[Entries taken from a collection]
※ ※ ※

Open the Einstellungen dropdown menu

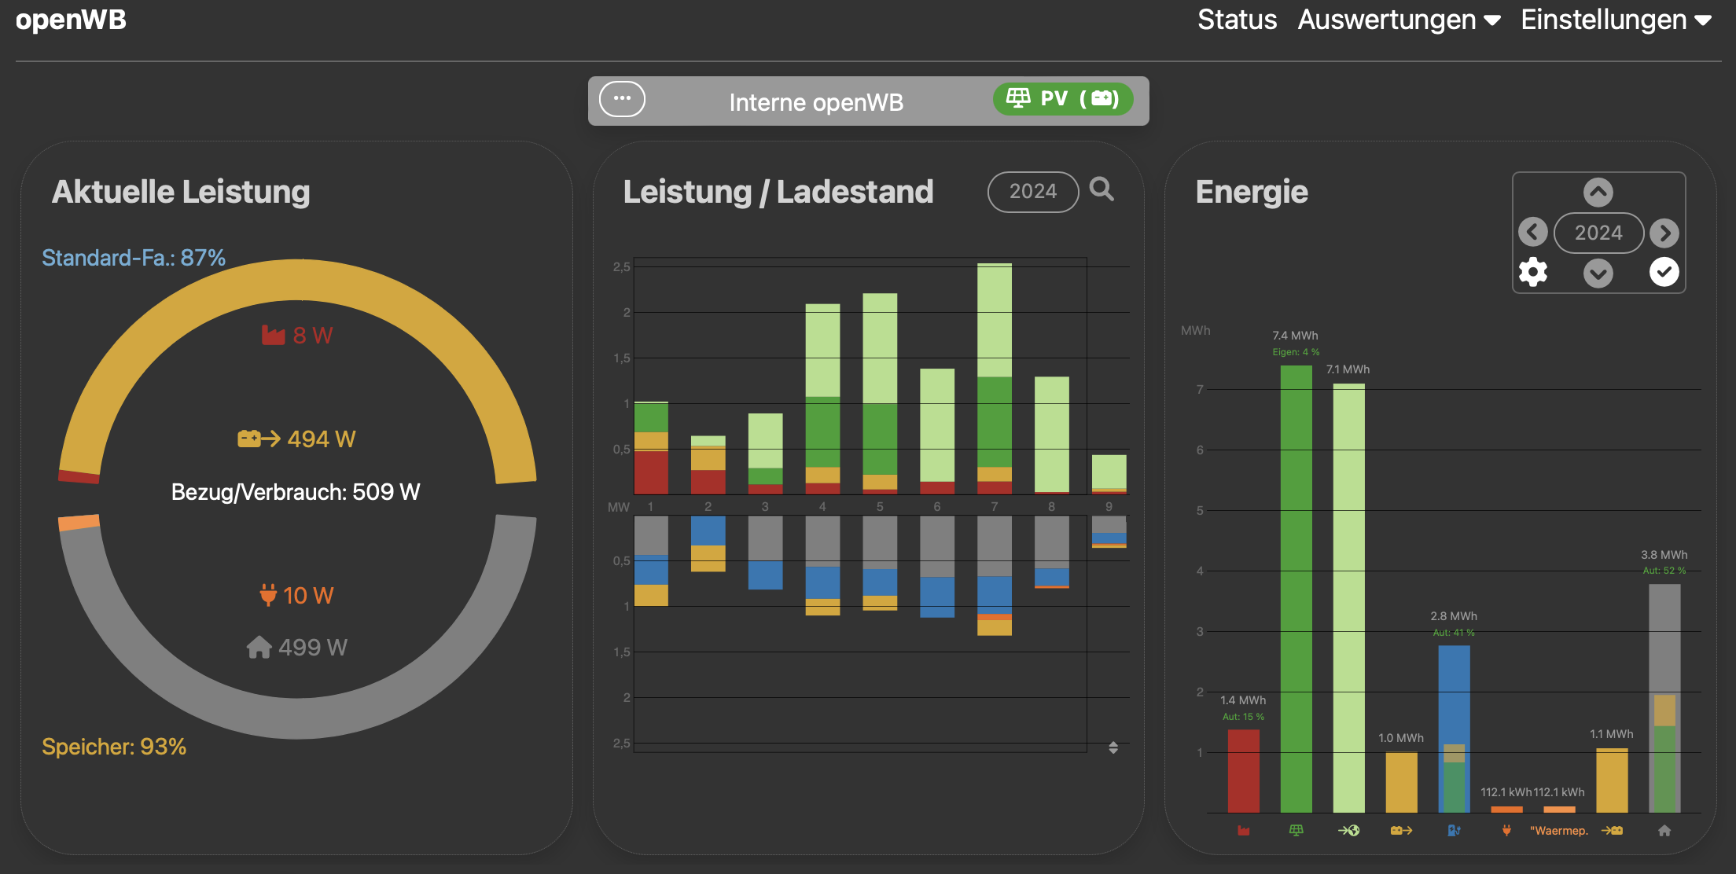1615,20
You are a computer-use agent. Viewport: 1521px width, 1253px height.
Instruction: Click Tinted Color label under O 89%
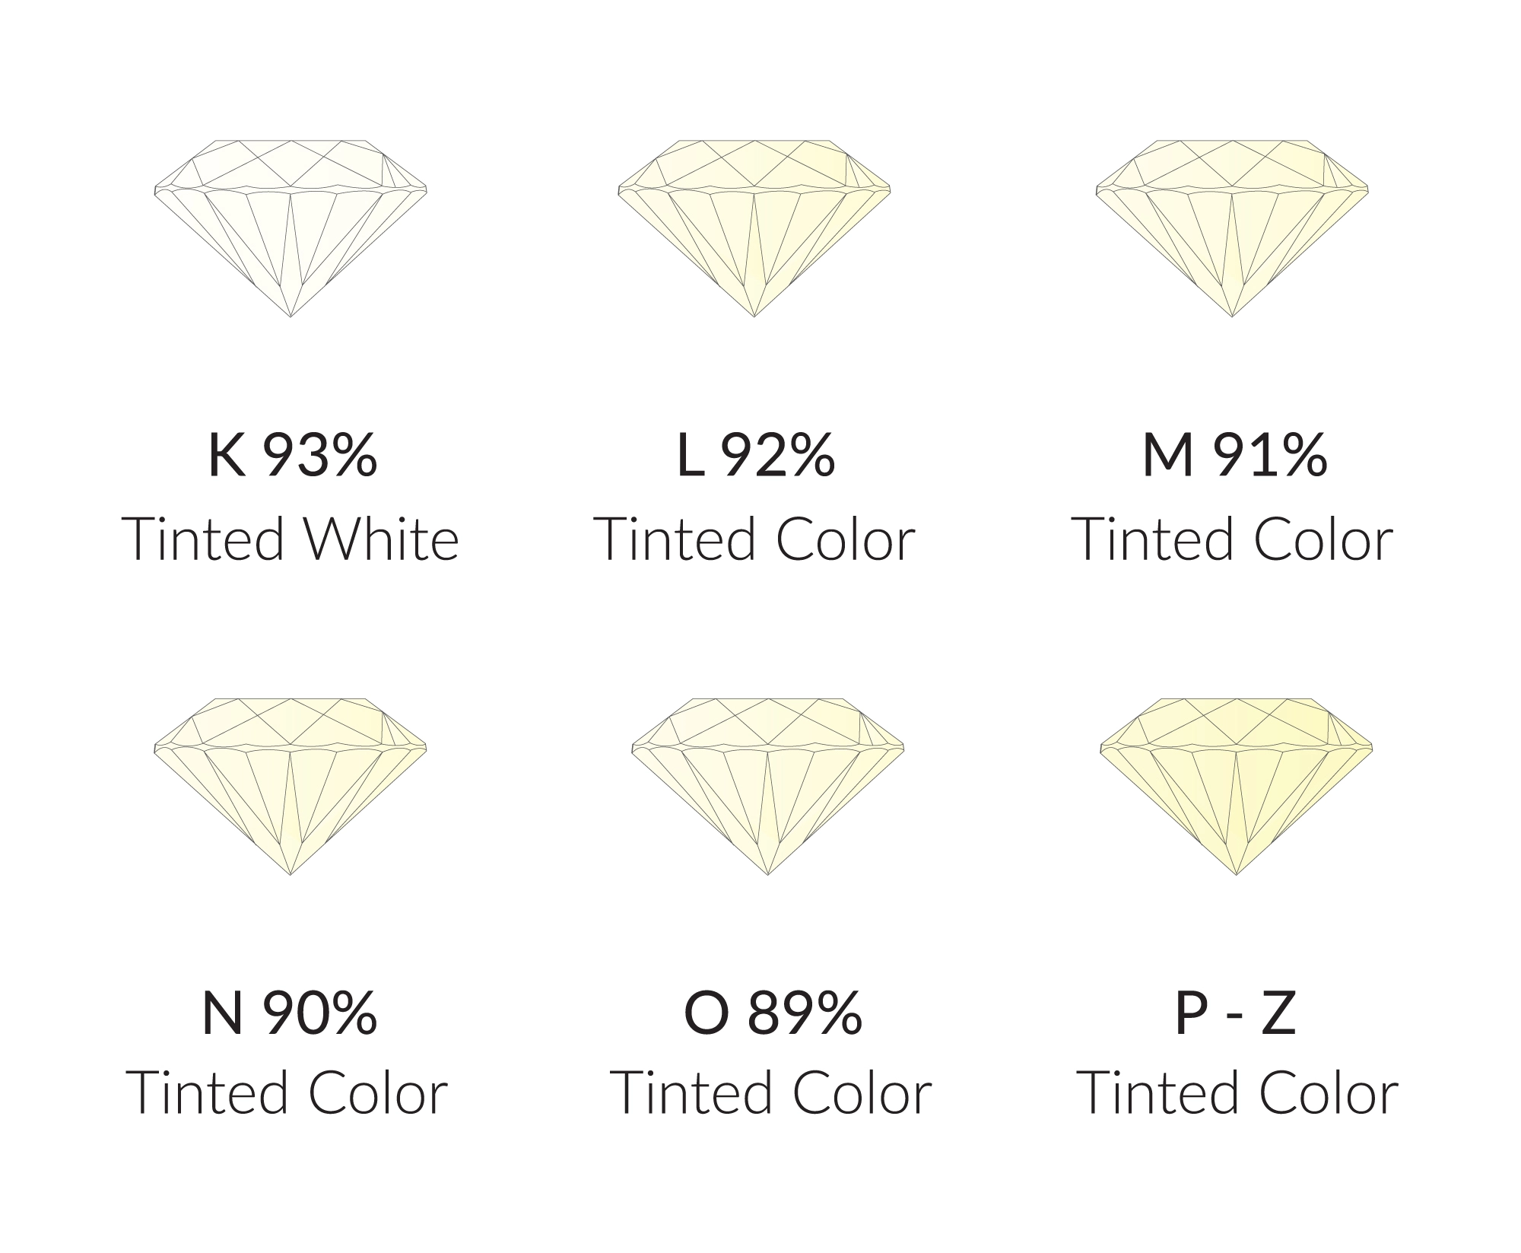(772, 1092)
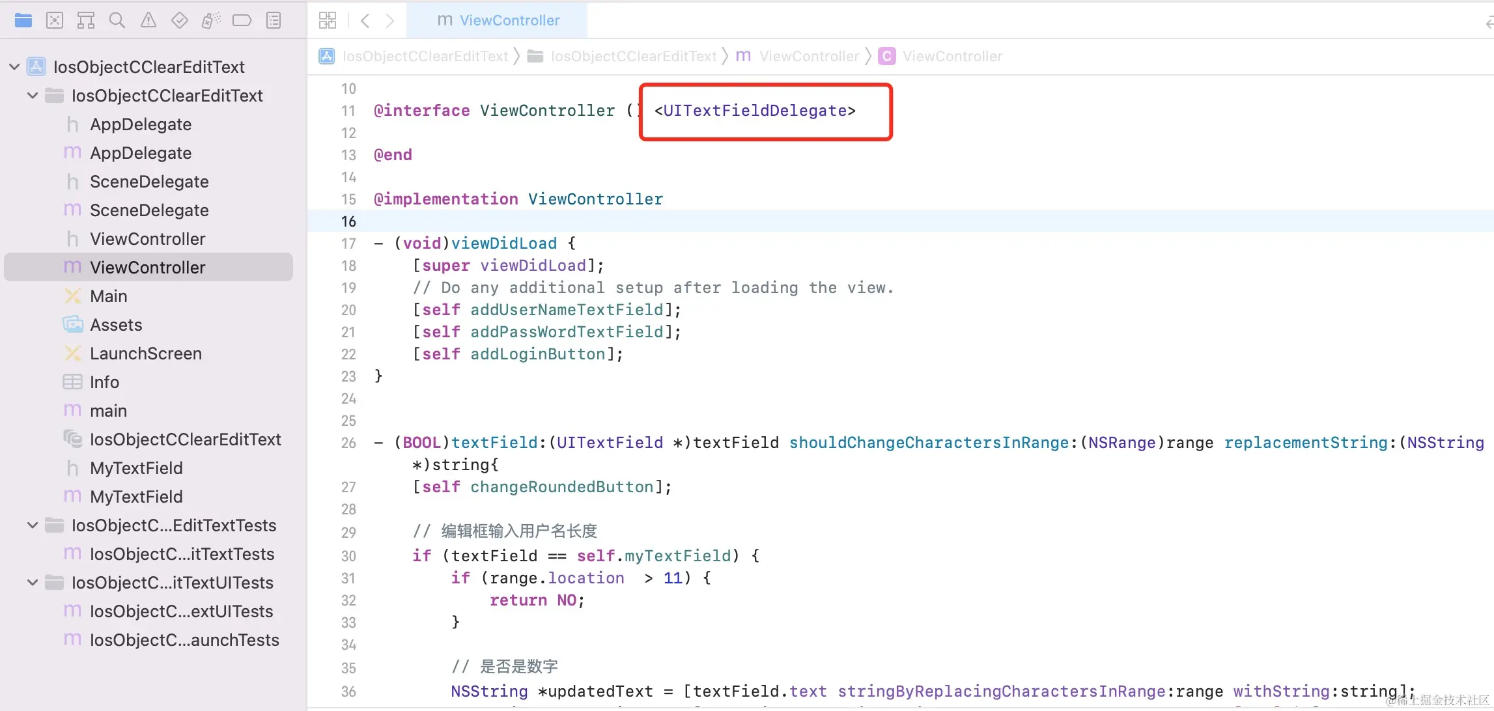Open the Assets catalog
This screenshot has height=711, width=1494.
(x=116, y=325)
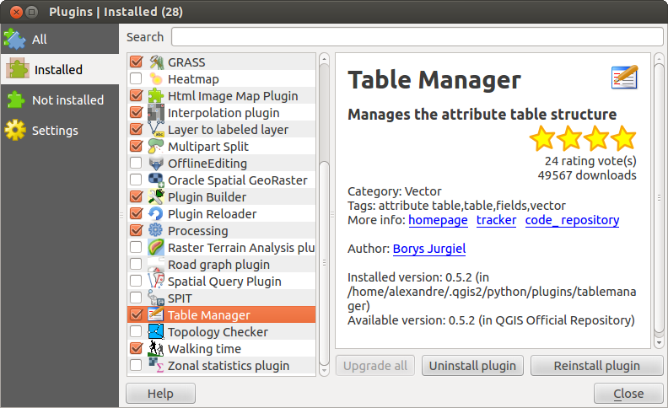This screenshot has height=408, width=668.
Task: Disable the Multipart Split checkbox
Action: 136,147
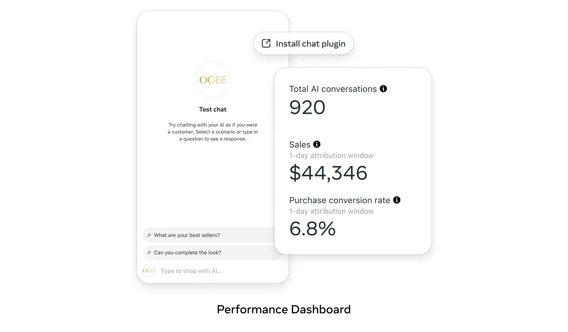
Task: Click the attribution window text under Sales
Action: pos(331,155)
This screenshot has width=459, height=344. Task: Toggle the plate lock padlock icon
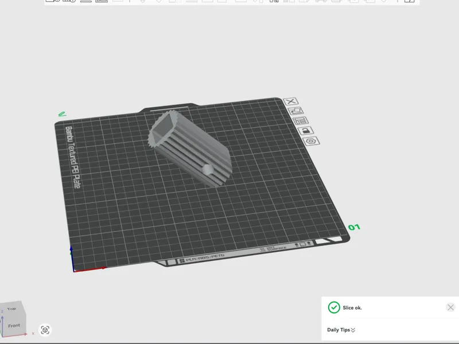306,131
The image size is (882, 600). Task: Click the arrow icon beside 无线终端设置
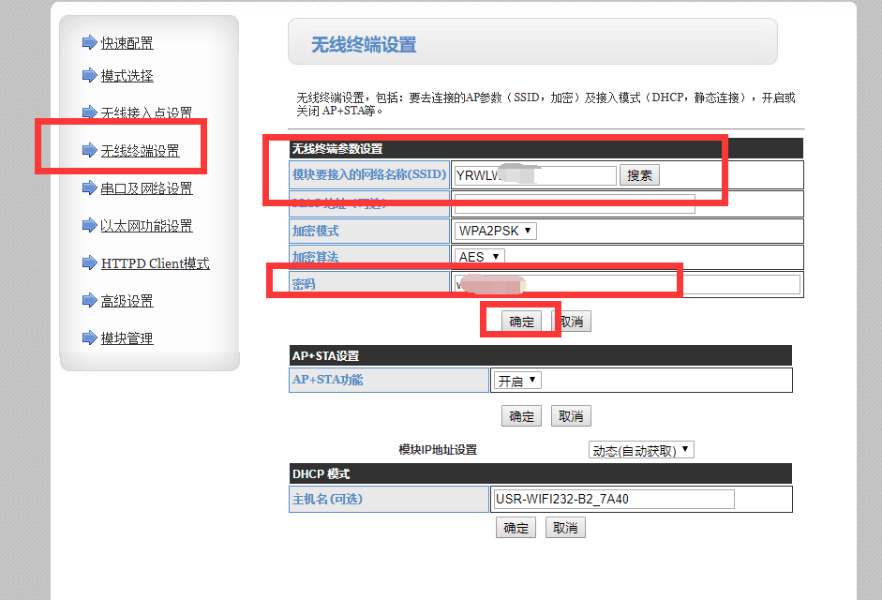89,150
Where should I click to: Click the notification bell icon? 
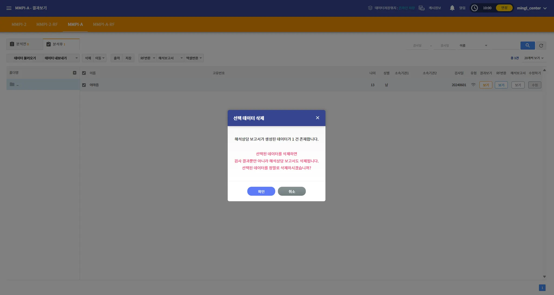tap(452, 8)
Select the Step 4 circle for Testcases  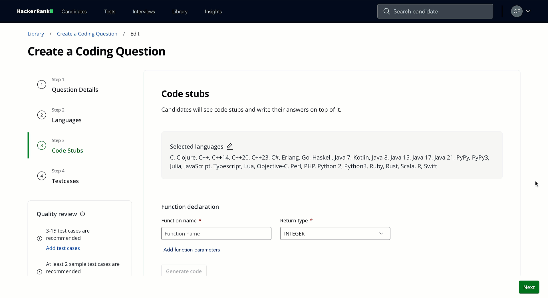41,176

※ ※ ※

Copy out the items word for word, from the first line through the line containing "tap(452, 8)", and leave the pictures out of your answer.

SOLUTION:
Open the Einstellungen dropdown menu

1615,20
You are a computer-use agent. Viewport: 1521px width, 1253px height.
Instruction: Click Tinted Color label under O 89%
(772, 1092)
Open the Assets catalog
This screenshot has height=711, width=1494.
(x=116, y=325)
This screenshot has height=408, width=668.
Task: Disable the Multipart Split checkbox
Action: 136,147
Task: Click the attribution window text under Sales
Action: pos(331,155)
This screenshot has width=459, height=344. Task: Toggle the plate lock padlock icon
306,131
The image size is (882, 600). Task: Click the arrow icon beside 无线终端设置
89,150
Where should I click to: Click the notification bell icon? 
tap(452, 8)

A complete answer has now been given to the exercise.